§ Schriftliche Aufgabe A:
Stimmen die Aussagen (i), (ii) und (iii) mit dem Textauszug über Putins rote Linien überein? Antworten Sie jeweils mit Ja oder Nein und zitieren Sie wörtlich die entscheidenden Worte des Textauszugs.
(i) Die ukrainische Regierung fordert offen, dass die Nato Raketen in der Ukraine aufstellt.
(ii) Putin erklärte im Detail, wie Russland auf Raketen des Westens in der Ukraine reagieren würde.
(iii) Während der Militärübung „Sapad 2021“ wurden russische Truppen in die Ukraine entsandt.
§ Schriftliche Aufgabe B: Geben Sie den Abschnitt des Textauszugs über Putins rote Linien wörtlich wieder, beginnend bei „Putin im O-Ton“ und endend bei „musste genau hinhören.“.

§ Textauszug:
_ _ _ _ _ _ _
USA vs. Russland

Putin im O-Ton über Russlands rote Linien

Der russische Präsident Putin wurde bei einer Podiumsdiskussion nach den roten Linien Russlands gefragt. Putins Antwort war diplomatisch, aber deutlich.

In Moskau fand die jährliche Investoren-Konferenz „Russia is calling“ statt, bei der Putin sich traditionell den Fragen der ausländischen Investoren und Fachleute stellt. Dabei wurde er nach den roten Linien gefragt, von denen die russische Regierung in letzter Zeit immer öfter spricht. Putins Antwort war nicht überraschend, aber man musste genau hinhören.

Putin nannte als rote Linie, wenn der Westen in der Ukraine Raketen aufstellt. Das wäre eine rote Linie für Russland. Angesichts der derzeit wachsenden Spannungen und der offenen Forderungen der ukrainischen Regierung, die Nato solle genau das tun, dürfte man im Westen genau hingehört haben. Putin sagte zwar nicht im Detail, wie Russland darauf reagieren würde, aber seine Antwort war trotzdem interessant. Daher habe ich die Frage und Putins Antwort komplett übersetzt.

Beginn der Übersetzung:

Grapenheisser: Jakob Grapenheisser, East Capital.

Sie haben wiederholt erwähnt, dass es in den Beziehungen zwischen Russland und der Ukraine „rote Linien“ gibt. Bis zu einem gewissen Grad hat das auch mit dem Westen und der NATO zu tun. Könnten Sie genauer erläutern, wo diese „Linien“ verlaufen und welche Folgen das Überschreiten dieser Linien Ihrer Meinung nach haben könnte? Müssen sich Anleger Sorgen machen, dass Russland möglicherweise Truppen in die Ukraine entsendet?

Putin: Sehen Sie, von einer Entsendung russischer Truppen in die Ukraine war schon Anfang des Jahres die Rede, als wir die Militärübung „Sapad 2021“ abgehalten haben, aber wie Sie sehen, ist das nicht passiert. Es geht nicht darum, Truppen in die Ukraine zu schicken oder sie nicht dahin zu schicken, zu kämpfen oder nicht zu kämpfen; es geht darum, eine Beziehung aufzubauen, um eine gerechtere und stabilere Entwicklung zu schaffen und die Sicherheitsinteressen aller Akteure auf der internationalen Bühne zu berücksichtigen. Wenn wir das ehrlich verfolgen, wird niemand sich irgendwie bedroht fühlen.
_ _ _ _ _ _ _
(Einträge aus einer Datensammlung)
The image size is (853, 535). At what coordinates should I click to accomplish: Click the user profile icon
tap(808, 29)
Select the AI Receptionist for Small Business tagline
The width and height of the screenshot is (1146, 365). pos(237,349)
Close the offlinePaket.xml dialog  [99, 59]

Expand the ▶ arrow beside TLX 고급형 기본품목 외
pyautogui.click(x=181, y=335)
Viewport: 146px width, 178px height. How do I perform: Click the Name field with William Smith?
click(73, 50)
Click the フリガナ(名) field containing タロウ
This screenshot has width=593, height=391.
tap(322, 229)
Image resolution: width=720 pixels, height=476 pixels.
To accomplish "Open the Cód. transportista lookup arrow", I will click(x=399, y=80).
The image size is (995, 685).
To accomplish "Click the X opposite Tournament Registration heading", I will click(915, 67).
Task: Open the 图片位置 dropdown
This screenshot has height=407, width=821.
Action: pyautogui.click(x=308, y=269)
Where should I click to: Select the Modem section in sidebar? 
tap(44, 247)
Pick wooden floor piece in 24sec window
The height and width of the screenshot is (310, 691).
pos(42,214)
_ _ _ _ _ _ _
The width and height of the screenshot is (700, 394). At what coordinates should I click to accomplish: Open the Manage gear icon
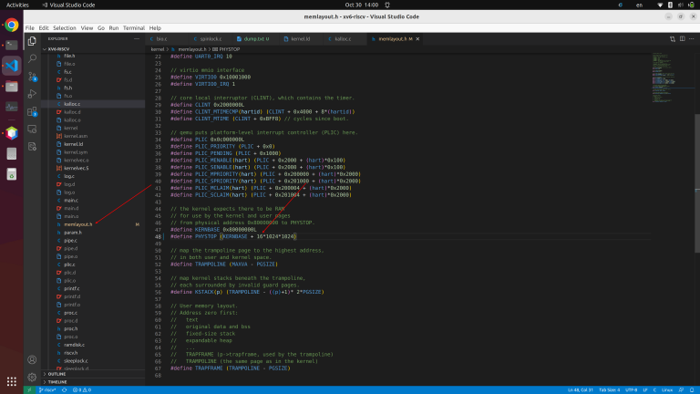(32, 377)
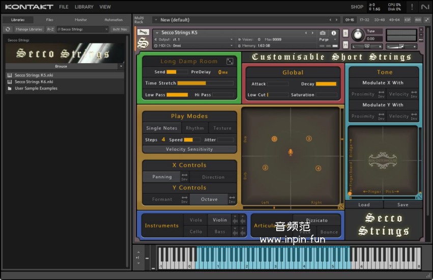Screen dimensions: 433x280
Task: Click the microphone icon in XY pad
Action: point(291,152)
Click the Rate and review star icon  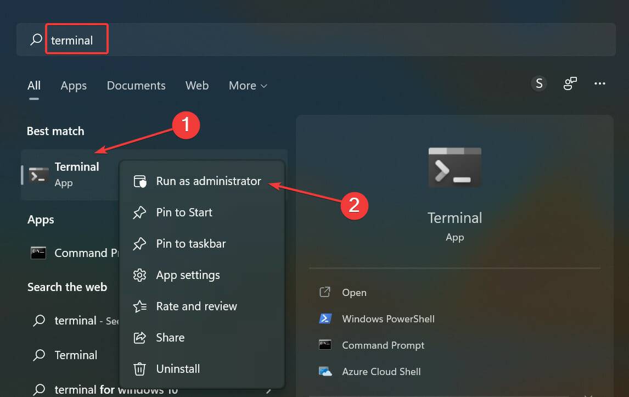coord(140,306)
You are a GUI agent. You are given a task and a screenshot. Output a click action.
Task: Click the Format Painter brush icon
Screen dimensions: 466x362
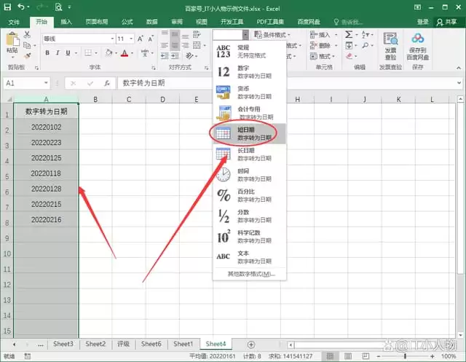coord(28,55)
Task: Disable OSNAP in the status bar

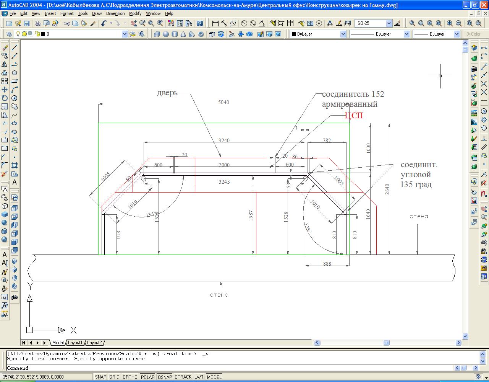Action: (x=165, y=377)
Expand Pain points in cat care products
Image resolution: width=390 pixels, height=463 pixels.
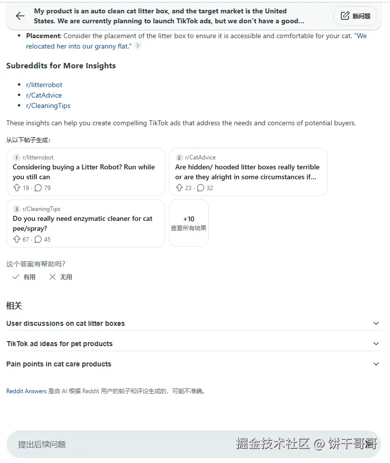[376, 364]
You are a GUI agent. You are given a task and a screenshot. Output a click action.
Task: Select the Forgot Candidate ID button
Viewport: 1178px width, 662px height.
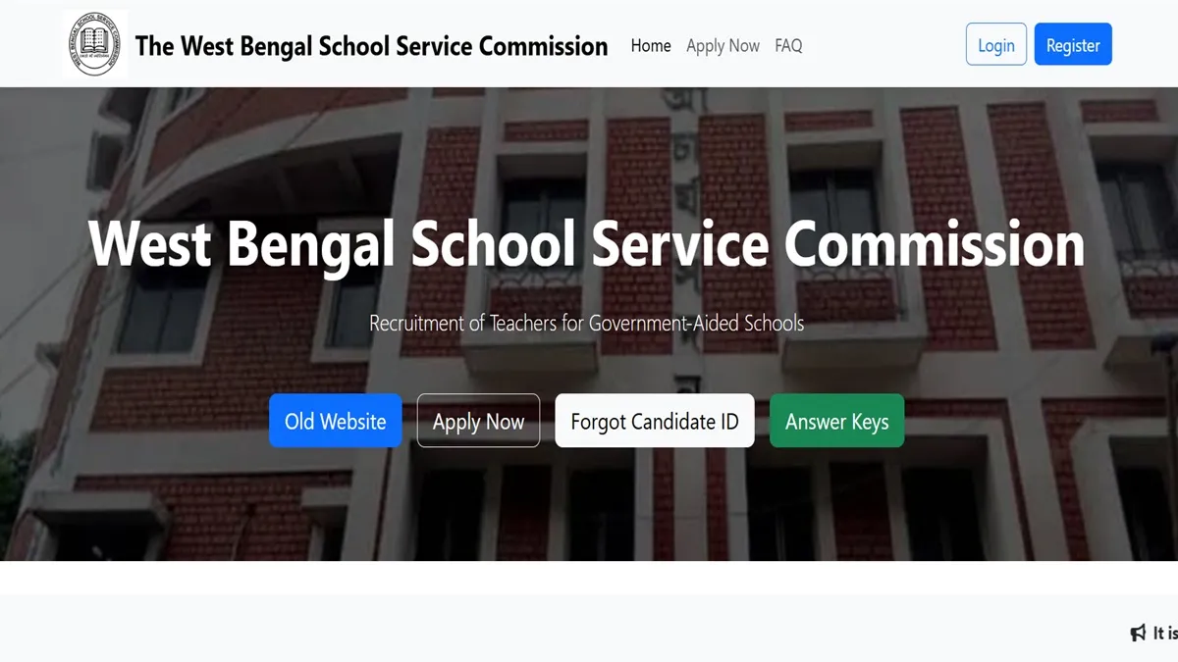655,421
_ _ _ _ _ _ _
§ Lösung der Aufgabe A:
(i) Ja: „der offenen Forderungen der ukrainischen Regierung, die Nato solle genau das tun“
(ii) Nein: „Putin sagte zwar nicht im Detail, wie Russland darauf reagieren würde“
(iii) Nein: „aber wie Sie sehen, ist das nicht passiert“

§ Lösung der Aufgabe B:
Putin im O-Ton über Russlands rote Linien

Der russische Präsident Putin wurde bei einer Podiumsdiskussion nach den roten Linien Russlands gefragt. Putins Antwort war diplomatisch, aber deutlich.

In Moskau fand die jährliche Investoren-Konferenz „Russia is calling“ statt, bei der Putin sich traditionell den Fragen der ausländischen Investoren und Fachleute stellt. Dabei wurde er nach den roten Linien gefragt, von denen die russische Regierung in letzter Zeit immer öfter spricht. Putins Antwort war nicht überraschend, aber man musste genau hinhören.